The rest of it is about as silly. We can do better than this.
Charleston is called out in the OP as a major "17th century" importer of slaves. That's simply not true. There just wasn't any there there in the 17th century.

A pp has shown us about 11,000 people in 1770. That would be the 18th century and late at that, but not the 17th. I don't know if it's the right number, but probably close enough, in the late 18th century.

We're talking about a trading post here. Not much more.
I got a chance to read briefly from the book. This is an excerpt from the book:

According to database backed estimates by David Feltes and David Richardson, only about 389,000 kidnaped Africans Word disembark in the courts of the present-day United States, the majority of them before or independence.

Region: Estimated number of African captives.

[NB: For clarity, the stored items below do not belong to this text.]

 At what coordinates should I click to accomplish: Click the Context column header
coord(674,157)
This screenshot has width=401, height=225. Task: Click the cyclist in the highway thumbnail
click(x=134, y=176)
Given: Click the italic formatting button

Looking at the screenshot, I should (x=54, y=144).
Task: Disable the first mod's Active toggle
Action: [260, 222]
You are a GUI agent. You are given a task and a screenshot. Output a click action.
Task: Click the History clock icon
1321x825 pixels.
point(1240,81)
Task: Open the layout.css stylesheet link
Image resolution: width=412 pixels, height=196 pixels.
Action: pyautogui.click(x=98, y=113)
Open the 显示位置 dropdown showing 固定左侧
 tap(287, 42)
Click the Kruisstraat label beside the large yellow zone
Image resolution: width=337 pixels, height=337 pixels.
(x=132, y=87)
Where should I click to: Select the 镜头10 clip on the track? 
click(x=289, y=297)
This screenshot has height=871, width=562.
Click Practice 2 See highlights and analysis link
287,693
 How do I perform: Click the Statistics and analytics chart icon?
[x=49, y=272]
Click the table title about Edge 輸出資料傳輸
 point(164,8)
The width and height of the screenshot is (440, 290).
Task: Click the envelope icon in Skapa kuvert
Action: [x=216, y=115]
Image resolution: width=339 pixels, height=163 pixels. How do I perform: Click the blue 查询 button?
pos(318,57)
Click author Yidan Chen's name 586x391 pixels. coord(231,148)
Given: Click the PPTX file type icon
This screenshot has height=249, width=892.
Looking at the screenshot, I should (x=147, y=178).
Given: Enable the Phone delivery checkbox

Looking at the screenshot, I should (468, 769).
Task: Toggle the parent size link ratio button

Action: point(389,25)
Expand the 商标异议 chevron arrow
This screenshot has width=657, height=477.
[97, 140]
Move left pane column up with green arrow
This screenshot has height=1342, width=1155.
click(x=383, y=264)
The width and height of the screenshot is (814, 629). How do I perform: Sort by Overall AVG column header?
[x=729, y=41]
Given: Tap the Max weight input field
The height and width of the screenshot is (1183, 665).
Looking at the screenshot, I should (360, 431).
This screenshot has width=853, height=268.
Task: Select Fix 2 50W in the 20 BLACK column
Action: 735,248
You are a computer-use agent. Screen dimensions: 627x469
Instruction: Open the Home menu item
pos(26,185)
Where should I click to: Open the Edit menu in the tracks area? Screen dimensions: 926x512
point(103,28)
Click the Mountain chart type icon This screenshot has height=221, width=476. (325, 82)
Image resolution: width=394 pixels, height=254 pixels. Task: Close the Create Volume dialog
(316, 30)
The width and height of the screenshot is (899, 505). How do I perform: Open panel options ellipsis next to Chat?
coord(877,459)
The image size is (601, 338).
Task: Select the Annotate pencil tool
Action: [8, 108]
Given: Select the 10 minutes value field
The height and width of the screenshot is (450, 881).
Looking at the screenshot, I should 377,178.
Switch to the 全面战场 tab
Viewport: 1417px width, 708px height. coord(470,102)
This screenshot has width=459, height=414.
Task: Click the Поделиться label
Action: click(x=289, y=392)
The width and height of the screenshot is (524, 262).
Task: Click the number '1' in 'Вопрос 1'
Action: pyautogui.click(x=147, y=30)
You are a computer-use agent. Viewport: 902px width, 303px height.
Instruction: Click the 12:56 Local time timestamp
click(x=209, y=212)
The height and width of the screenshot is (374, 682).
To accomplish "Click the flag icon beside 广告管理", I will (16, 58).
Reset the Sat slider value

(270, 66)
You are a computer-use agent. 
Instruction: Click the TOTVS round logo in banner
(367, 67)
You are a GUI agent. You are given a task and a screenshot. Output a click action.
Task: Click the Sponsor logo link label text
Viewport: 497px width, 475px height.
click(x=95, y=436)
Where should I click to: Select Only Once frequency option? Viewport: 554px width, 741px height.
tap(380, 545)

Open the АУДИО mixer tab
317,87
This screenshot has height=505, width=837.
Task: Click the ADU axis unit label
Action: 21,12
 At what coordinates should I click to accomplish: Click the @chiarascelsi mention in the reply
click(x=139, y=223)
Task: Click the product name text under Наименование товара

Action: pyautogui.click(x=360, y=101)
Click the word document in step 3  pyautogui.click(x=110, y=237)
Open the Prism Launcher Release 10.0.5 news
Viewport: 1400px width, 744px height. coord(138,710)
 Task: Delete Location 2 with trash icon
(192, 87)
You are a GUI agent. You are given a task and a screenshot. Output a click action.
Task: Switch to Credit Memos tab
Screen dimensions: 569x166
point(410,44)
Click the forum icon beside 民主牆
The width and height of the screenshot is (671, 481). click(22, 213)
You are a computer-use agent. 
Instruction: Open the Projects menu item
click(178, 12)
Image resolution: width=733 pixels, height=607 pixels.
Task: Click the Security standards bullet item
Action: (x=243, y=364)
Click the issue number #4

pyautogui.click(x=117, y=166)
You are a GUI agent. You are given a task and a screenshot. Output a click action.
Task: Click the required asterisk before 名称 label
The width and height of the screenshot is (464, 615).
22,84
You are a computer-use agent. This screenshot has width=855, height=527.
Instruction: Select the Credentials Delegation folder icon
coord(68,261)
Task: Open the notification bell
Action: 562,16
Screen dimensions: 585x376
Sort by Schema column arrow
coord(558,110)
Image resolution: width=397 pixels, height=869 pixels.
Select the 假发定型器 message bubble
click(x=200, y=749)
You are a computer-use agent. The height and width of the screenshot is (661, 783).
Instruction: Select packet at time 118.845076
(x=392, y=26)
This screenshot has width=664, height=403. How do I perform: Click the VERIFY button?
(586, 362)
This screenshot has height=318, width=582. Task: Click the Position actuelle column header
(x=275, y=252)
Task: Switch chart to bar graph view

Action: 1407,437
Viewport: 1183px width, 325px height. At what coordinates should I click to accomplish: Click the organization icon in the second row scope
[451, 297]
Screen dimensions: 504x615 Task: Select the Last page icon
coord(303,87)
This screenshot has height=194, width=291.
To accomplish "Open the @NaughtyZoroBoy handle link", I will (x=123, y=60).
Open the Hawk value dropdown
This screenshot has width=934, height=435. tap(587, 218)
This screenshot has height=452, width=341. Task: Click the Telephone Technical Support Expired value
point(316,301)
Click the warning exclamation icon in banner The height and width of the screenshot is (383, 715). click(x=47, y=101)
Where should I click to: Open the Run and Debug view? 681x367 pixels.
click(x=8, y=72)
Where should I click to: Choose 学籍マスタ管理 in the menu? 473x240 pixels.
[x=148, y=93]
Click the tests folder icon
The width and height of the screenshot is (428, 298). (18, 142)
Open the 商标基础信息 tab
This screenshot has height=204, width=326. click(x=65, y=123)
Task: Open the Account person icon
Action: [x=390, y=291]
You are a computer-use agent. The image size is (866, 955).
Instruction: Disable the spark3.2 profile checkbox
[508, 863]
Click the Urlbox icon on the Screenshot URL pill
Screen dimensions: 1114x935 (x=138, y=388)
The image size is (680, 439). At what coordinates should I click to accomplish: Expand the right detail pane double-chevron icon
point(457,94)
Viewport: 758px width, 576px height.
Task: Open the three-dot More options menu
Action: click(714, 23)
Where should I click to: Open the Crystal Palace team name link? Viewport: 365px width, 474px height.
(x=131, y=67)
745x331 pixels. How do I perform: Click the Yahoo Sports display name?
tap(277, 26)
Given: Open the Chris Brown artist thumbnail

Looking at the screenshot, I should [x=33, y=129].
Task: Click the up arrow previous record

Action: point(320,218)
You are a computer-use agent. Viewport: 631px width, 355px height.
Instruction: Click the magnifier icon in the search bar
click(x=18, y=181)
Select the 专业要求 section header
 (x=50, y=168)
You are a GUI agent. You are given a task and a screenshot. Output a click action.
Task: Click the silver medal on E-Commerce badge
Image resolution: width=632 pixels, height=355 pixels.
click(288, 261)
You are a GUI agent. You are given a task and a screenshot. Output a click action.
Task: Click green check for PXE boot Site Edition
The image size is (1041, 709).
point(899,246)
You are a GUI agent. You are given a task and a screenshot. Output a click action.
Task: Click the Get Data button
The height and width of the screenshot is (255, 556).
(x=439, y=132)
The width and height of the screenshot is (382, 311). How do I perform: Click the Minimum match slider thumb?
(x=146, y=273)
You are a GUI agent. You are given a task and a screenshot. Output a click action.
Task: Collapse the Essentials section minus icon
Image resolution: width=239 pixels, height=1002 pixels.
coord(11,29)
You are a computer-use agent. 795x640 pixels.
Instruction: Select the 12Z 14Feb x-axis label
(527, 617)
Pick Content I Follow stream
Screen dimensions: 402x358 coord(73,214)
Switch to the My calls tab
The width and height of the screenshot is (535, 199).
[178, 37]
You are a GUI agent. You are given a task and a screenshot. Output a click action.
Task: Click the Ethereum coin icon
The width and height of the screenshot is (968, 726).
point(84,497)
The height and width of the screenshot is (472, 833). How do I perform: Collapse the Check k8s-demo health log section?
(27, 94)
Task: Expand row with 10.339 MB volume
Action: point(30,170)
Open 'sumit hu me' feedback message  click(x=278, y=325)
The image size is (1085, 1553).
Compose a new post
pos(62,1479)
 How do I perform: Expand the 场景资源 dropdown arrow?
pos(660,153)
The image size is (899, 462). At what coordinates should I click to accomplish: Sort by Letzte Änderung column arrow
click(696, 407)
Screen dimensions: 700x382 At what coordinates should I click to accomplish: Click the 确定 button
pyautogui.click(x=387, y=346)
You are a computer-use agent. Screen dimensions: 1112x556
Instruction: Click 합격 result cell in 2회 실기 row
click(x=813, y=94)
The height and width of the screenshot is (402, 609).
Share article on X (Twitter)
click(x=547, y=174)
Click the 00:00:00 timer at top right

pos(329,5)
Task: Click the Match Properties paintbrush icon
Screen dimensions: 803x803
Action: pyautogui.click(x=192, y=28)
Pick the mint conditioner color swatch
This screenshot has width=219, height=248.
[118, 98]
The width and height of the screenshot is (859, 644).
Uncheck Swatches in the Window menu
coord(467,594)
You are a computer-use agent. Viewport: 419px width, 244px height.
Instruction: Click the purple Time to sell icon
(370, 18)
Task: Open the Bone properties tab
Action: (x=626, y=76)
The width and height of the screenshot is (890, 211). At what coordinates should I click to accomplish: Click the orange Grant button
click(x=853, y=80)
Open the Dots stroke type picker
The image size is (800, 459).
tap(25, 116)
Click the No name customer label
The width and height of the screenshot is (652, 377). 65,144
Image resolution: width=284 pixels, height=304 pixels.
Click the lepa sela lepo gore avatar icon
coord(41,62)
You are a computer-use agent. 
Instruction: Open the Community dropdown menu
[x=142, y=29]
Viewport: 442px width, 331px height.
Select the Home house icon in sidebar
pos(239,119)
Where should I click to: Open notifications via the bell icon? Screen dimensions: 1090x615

Chesapeake Virginia and Maryland: 129,000
Lowcountry South Carolina and Georgia: 211,000
New England and mid-Atlantic: 27,000
Gulf Coast: 22,000

Total to Area of Present Day US: 389,000​

Those numbers match the info presented on The Trans-Atlantic Slave Trade Database website.

EDIT: The Lowcountry number includes both Carolinas, according to The Trans-Atlantic Slave Trade Database website.

EDIT: These numbers cover the period from 1501-1867.

This does not establish Charleston itself as a major importer of slaves. But it does seem to indicate that the Lowcountry took in the plurality of slaves that were captured from Africa and taken to what us now the US. If I can get back to the bookstore I might be able to get more info.